A Shropshire Artist Take On Photoshop

If weddings are my heart, then this, truly, is my soul.


I absolutely love this area, it is but a short walk from my home, and is a place I find utterly captivating…no matter the time of the year. It is a stretch of canal that runs parallel to the beautiful Blakemere. 

An Artists Work In Shropshire

I originally posted this in reply to a comment on facebook in regards to how I work….the word “photoshop” was used, on it’s own…without context….so I thought it helpful to those wondering “how” I create these images, to post my reply in plain sight, it proved useful, so naturally I thought I’d pop it here on my blog for the wider world to see 🙂

I do hope you guys find this useful, and please,….do feel free to ask any questions.

It starts with the weather forecast and ends with a “Save”!

It has to be said “Photoshopped” is such a widely used, and throw away term…so the true answer to the question of using photoshop, is both yes, and no.
When film was used in photography the photographer would pick a certain film for a certain look. The image would also be affected by both the lens…and any filters..that were used, on that lens.

In essence the photographer used their vision to expand what was before their eyes. To see..into the image so to speak. This is about being creative..using the available tools, lens, camera and filters, to enhance a scene, and so to realise their vision.

Fast forward to today….and nothing has really changed.

Ellesmere canal in Shropshire.

Firstly you see the scene and select the appropriate lens/focal length and expose for that scene…in my case, I always expose for the highlights. This helps to create a much darker frame to use. I will also “bracket” the scene for shadow recovery. Again something that was used widely in the days of film..perhaps more so back then…so this is truy old school techniques.

Once I have that scene is then into the dark room…for that truly is what post processing is all about. It’s a digital equivalent of chemicals and laboratory processes. Certain tools in PhotoShop and Lightroom get their names from techniques of old. Dodging and burning being two such examples.

In Lightroom I adjust the colour balance and white balance to that of a more pleasing appearance. The camera sees in shades of grey….so it’s tendency I find is to go “cooler” rather than “warmer”. So again…old school lab techniques. I like to use around 6400 Kelvin…which is a nice warming tone. This helps bring out the leaves for example, this can also be set in camera, though I do tend to leave mine on auto white balance.

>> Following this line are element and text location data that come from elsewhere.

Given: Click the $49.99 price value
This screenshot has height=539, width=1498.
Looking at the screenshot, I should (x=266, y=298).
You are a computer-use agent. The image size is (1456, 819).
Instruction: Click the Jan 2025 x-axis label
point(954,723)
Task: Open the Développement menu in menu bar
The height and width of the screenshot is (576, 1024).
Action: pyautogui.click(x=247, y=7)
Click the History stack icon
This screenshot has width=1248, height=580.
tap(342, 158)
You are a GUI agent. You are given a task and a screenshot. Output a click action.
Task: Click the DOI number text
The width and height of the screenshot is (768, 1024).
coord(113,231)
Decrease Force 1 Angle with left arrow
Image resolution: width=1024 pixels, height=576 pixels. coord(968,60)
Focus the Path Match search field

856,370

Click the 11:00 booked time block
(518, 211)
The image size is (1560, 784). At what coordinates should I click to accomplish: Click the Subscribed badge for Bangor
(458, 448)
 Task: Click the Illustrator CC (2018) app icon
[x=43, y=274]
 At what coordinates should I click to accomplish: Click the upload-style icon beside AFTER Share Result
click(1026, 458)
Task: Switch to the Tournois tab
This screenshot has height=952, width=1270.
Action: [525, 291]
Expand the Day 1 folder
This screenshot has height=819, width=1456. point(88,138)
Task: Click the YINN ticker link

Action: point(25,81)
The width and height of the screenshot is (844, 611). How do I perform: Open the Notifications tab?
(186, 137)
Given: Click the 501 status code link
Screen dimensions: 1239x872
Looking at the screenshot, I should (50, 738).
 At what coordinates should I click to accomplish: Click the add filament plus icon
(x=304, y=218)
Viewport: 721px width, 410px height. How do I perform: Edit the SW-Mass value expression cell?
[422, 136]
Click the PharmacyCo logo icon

A lone walker out for a stroll along the Ellesmere canal in Shropshire.

Once I have lovingly folded in the shadow areas and raised the highlights a little (dodging and burning) I then export the resulting file and only then do we go into photoshop.
Here I remove signs…litter…people even, if they are not part of the intended result. You may be surprised to know this could also be done with film..and was done as far back as the 1930’s! Earlier even…some very famous images had elements removed to help the “narrative”.

Once I have done this…I do some final adjustments to the composition of light and shade…this is where my love of chiaroscuro comes in….think Rembrandt…that gorgeous use of deep resonating shade…with beautiful spots of light. In all my work…this is so relevant.

Another fellow photographer out and about capturing images along the Ellesmere canal in Shropshire.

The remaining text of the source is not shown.